Property maintenance is vital as no property is impervious to maintenance issues. Roof leaks, HVAC replacement, installing railing, and fixing a deteriorating parking lot are some of the capital expenditures we’ve experienced. All CapEx issues related to the maintenance of the property should be addressed immediately. If you let issues fester they will eventually result in you losing tenants, causing bigger problems and possible fines from the county or city. For example, if you don’t address a roof leak immediately then you run the risk of water damage or potential mold issues which can easily run you into the thousands to fix. We make it a priority during our initial walkthroughs, with our team of professionals, to identify as many of these issues as possible so we are prepared and funded once we take over the property. The results from proper upkeep of CapEx maintenance can be very beneficial and we reap the rewards of a well-kept property and a happy tenant base with a higher valuation. Without a doubt, there will be unexpected costs and issues that will arise but with proper preparation and action, these issues can be kept to a minimum, saving you money in the long run.

Once a property is purchased, with our onboarding, immediate issues, and maintenance at bay we then proceed with our value-add strategy fueled by CapEx. This is when we’re able to accelerate the value of properties with various CapEx projects; just to name a few: adding a laundry facility, asphalting driveway/parking lot, painting the exterior, adding gutters, installing energy-efficient systems, interior renovations, and much more. An asset manager must have trusted vendors handling these projects or things can spiral out of control quickly. We have experienced that firsthand, for example, we were submitting an application for a permit but the contractor wasn’t the right fit and he was in over his head with submitting the required documentation. Not only did this cost us more money but getting everything corrected and headed in the right direction cost us a bit of time as well. Reliable vendors will be able to accurately quote projects and complete them on time. After the projects are completed, the goal is to have the next buyer/lender take notice of the results from the upgrades thus raising the value of the property. The quicker we can accomplish this goal the sooner we can sell/refinance the property to fulfill our obligations to our investors.

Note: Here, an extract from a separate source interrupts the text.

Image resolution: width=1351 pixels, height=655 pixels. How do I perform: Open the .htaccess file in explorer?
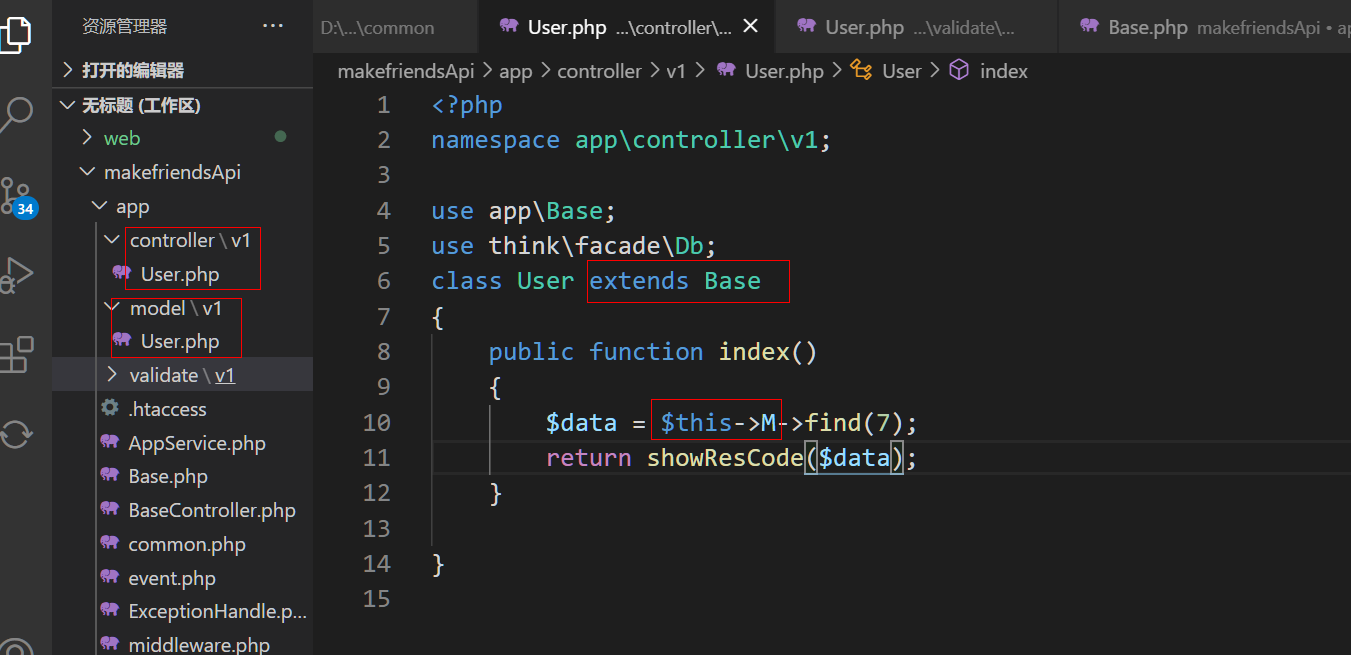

Both short and long-term, maintenance and value-added CapEx are vital if you’re looking to capitalize on investing in multi-family assets. Along with the increased valuation of the property, there are several tax benefits as well that are passed along to our investors. CapEx can be a wonderful tool for asset managers but only with proper due diligence and execution. Once the property is stabilized and all CapEx projects completed, we must prepare for the sale of the property. Our final installment will show how asset managers prepare and navigate through exiting the investment.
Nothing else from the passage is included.